Member of Parliament for Bakerganj-3
- In office 2 April 1979 – 24 July 1982

Member of Parliament for Bhola-4
- In office 5 March 1991 – 17 September 1992

Personal details
- Born: 16 October 1943 Madrasha Bazar, Lord Harding Union, Lalmohan Upazila, Bhola
- Died: 17 September 1992 (aged 48)
- Political party: Bangladesh Awami League
- Relatives: Abdullah Al Islam Jakob (son)

= M. M. Nazrul Islam =

Bangladeshi politician

M. M. Nazrul Islam (16 October 1943 – 17 September 1992) was a Bangladeshi academic and politician from Bhola belonging to the Bangladesh Awami League. He was elected twice as a member of the Jatiya Sangsad. He was the father of Abdullah Al Islam Jakob.

==Biography==
Nazrul Islam was born on 17 October 1943 at Chandpur in Lamohan of Bhola. After completing primary, secondary and higher secondary studies he graduated from Brojomohun College in 1964. Later, he received a postgraduate degree in economics from the University of Dhaka in 1966.

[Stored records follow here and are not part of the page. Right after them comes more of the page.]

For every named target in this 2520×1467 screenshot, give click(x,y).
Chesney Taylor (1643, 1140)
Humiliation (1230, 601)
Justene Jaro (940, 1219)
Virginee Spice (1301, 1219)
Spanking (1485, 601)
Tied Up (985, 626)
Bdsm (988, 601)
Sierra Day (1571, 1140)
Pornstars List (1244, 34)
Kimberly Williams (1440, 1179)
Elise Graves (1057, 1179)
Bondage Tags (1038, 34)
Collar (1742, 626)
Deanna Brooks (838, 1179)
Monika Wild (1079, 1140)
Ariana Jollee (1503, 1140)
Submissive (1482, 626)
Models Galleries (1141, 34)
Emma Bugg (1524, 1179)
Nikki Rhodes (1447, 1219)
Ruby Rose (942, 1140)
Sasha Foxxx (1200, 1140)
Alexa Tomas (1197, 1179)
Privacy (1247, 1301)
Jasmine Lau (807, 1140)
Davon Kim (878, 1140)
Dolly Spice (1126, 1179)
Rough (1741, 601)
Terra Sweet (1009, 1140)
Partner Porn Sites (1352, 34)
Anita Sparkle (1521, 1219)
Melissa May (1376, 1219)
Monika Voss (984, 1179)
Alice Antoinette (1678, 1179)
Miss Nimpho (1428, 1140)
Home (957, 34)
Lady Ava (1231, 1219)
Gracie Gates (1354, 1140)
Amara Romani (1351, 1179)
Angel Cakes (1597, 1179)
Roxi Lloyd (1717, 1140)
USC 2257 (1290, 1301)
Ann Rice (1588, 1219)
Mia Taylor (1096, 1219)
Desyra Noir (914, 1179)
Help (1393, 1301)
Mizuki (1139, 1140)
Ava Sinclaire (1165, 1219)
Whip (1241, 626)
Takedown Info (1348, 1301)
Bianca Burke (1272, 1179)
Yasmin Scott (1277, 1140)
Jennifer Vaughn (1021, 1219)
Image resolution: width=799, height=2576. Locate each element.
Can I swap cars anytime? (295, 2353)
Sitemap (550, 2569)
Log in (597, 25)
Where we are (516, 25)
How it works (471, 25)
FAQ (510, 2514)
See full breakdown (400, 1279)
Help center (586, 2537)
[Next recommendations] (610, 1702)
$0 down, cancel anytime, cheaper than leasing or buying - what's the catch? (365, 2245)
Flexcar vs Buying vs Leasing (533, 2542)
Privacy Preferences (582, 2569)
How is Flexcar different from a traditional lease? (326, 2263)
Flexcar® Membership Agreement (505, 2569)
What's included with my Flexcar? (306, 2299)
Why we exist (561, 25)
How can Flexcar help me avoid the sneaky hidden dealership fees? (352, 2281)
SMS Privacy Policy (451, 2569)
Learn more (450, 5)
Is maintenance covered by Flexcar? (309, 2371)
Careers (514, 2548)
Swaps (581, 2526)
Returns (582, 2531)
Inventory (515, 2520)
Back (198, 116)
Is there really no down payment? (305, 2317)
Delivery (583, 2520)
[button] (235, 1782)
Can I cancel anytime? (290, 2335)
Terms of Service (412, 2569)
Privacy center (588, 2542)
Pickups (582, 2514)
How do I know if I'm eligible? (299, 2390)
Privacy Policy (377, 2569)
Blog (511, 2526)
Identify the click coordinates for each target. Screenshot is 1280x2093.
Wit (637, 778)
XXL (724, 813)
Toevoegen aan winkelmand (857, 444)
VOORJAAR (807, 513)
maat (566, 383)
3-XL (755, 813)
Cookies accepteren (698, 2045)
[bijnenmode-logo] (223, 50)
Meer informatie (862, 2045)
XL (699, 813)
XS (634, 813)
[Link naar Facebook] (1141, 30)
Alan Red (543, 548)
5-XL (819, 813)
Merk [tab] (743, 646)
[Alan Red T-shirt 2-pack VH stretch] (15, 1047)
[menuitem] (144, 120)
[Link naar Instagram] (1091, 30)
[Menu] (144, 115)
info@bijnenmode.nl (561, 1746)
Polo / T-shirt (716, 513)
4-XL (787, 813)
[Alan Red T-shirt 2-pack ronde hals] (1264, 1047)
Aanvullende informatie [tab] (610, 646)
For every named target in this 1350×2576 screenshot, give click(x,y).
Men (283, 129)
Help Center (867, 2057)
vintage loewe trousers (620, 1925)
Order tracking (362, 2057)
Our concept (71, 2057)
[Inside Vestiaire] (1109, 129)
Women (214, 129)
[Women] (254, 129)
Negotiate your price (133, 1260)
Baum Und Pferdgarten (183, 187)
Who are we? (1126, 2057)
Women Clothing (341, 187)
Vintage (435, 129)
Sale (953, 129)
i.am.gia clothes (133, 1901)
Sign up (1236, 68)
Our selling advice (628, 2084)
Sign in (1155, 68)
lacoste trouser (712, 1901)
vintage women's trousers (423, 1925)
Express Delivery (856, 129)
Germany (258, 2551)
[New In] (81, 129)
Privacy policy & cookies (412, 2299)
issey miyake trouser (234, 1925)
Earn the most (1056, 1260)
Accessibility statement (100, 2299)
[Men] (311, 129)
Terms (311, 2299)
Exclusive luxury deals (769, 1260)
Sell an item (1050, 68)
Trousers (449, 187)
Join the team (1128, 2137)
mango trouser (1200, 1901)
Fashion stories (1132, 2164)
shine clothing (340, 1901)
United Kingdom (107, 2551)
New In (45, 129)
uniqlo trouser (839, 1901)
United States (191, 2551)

Nazrul Islam was a teacher at Kashimpur High School of Barisal and Dularhat High School of Char Fasson. Later, he joined Char Fasson T. B. High School as the headmaster of that institution. In 1968 he joined Char Fasson College as the founding principal of that institution. He was an organizer of the Liberation War of Bangladesh.

Nazrul Islam was elected as a member of the Jatiya Sangsad from Bakerganj-3 in 1979. Later, he was elected as a member of the Jatiya Sangsad from Bhola-4 in 1991.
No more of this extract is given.